Wednesday, December 23, 2009

Who Knew I Was a Commitment-Phobe?

Twelve posts in September, five in October, three in November and ONE in December, if I hurry and post this.

This dismal blogging record is just a symptom of a larger problem that thankfully I addressed in therapy this week! (Thank you, Joanie T., for being so wise.)

My writing inertia is actually the topic of most of my sessions but Tuesday’s session was pivotal in that I finally *got* why I’m so blocked.

First, my working life to this point has been defined by the external. Almost all of my self-confidence came from the recognition I got for my work and for being such a “hard worker.” A writing life does not afford this type of recognition. Writers go for long periods without feedback, except for those nasty little rejection slips.

Second, I haven’t made a commitment to a writing life. I’ve been all talk and no action. Joanie used the word “random” to describe my writing habits. She’s brilliant because that’s exactly what the past three months have been like. I’ve let work (my day job) encroach on my Monday and Friday writing days. I’ve procrastinated by doing laundry, cleaning the cat box and other chores that could and should wait for the weekend when my spouse can help me.

My analysis: on a subconscious level, I’ve not committed to a writing life so that when/if I fail, I haven’t invested so much of myself in the effort. FEAR has stopped me from living the life I’m meant to lead.

My square, Type A personality is not responding well to the lack of structure, either. I have an office that I rent for my day job. I have a space to go to -- but I haven’t made it a writer’s space. My goal is to equip it with a comfy chair, a rug, a bookshelf for my lovely books, my intention board, fresh flowers, candles and personal items.

The greatest gift I can give myself this holiday season is to own the mantle of writer.


  1. Mandy... This is beautiful and hard hitting for all of us writting types...

    I remember reading something somewhere that went something like... Writers write. Period.

    Thanks for the wakeup..

  2. Good for you on the breakthrough! It's as if we don't fully commit to the writing so we can tell ourselves it's not our fault when it doesn't go well. For example, "Well, I wasn't trying very hard, so that's why my short story was rejected." It's delusional thinking at best, self-destructive at worst.

    We need to go all in with our writing, starting now.

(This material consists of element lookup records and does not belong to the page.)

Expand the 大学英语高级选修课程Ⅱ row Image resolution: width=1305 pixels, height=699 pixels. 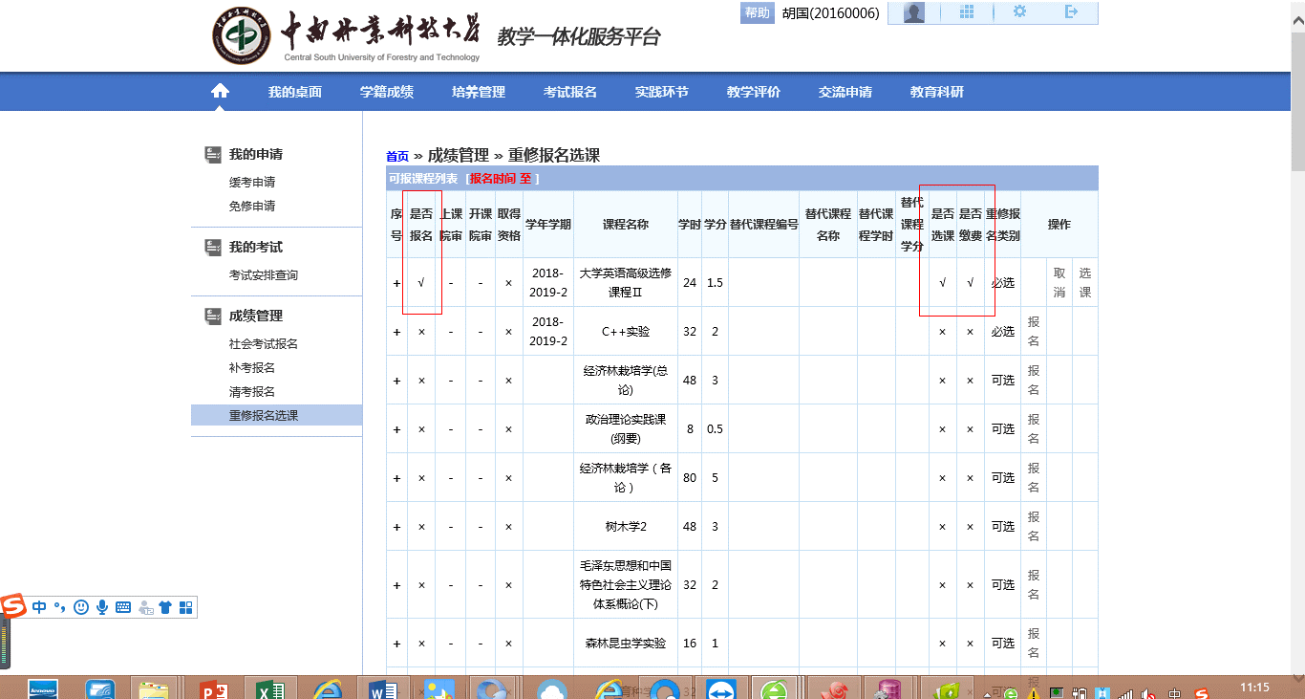[x=396, y=283]
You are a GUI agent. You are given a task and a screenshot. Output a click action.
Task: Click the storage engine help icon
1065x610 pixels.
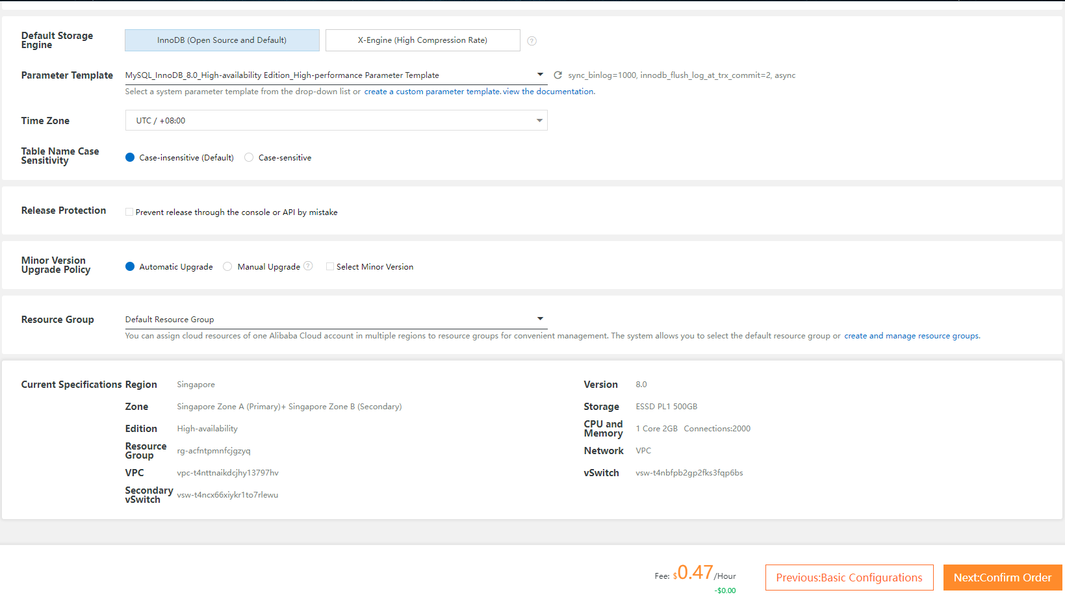(x=532, y=41)
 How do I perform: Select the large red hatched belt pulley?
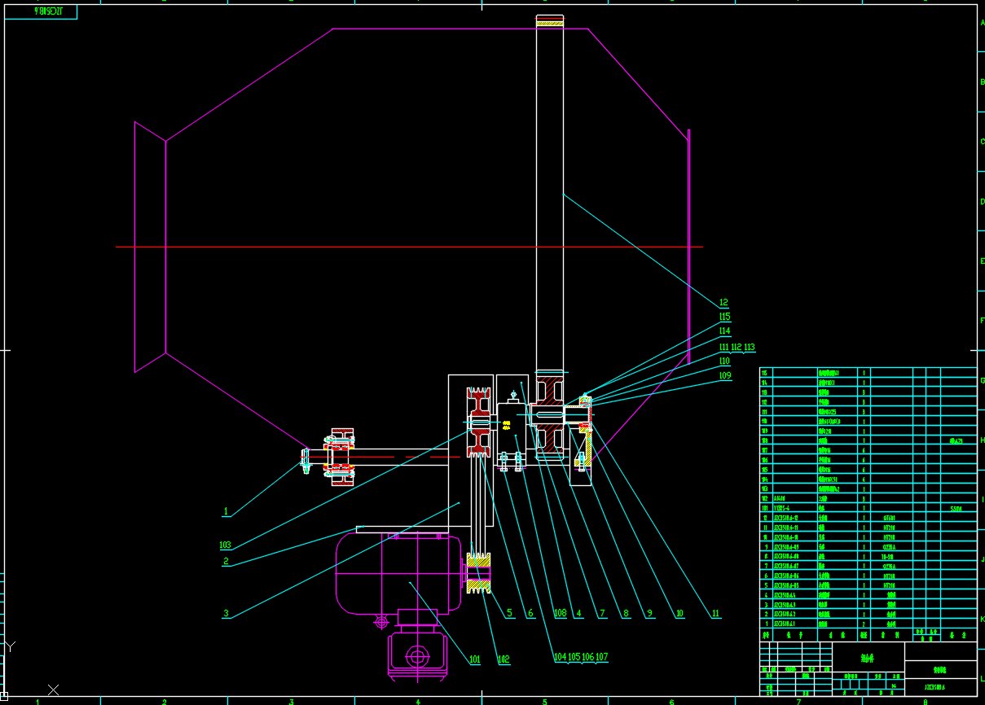(478, 422)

  3. I am so glad to hear that someone else has the same problems I do committing to a writing time/space/schedule. And yes, it probably has to do with not wanting to blame myself for not doing well. I am a commitment-phobe in other areas of my life, just so you know.
    Even though I have been writing more these days, I still haven't committed to a specific time each day. In my head, as I drive down the road, or walk, I think of things I can write about...and then I go and begin. I usually stick to it until it's done, or continue with it each day. Having a particular subject or time frame really helps. For example, I am housesitting for a week, beginning Dec. 24 and going until Dec. 31. I decided it would be fun (maybe) to write about the experience each day. I have done that...and a few other things - thoughts - have crept in. I just write what comes to mind...I figure I"ll edit later.
    As editor of a weekly paper here, I've combined all my editorials for the year, thinking I might do something with them. Re-reading them has given me some other writing ideas. It's true what they say - writing begets writing. The more you do, the more you WANT to do!! (Just look how long this post is!!)
    What has helped me has been having a comfy place to write, and an easy way to get to, notebook, etc.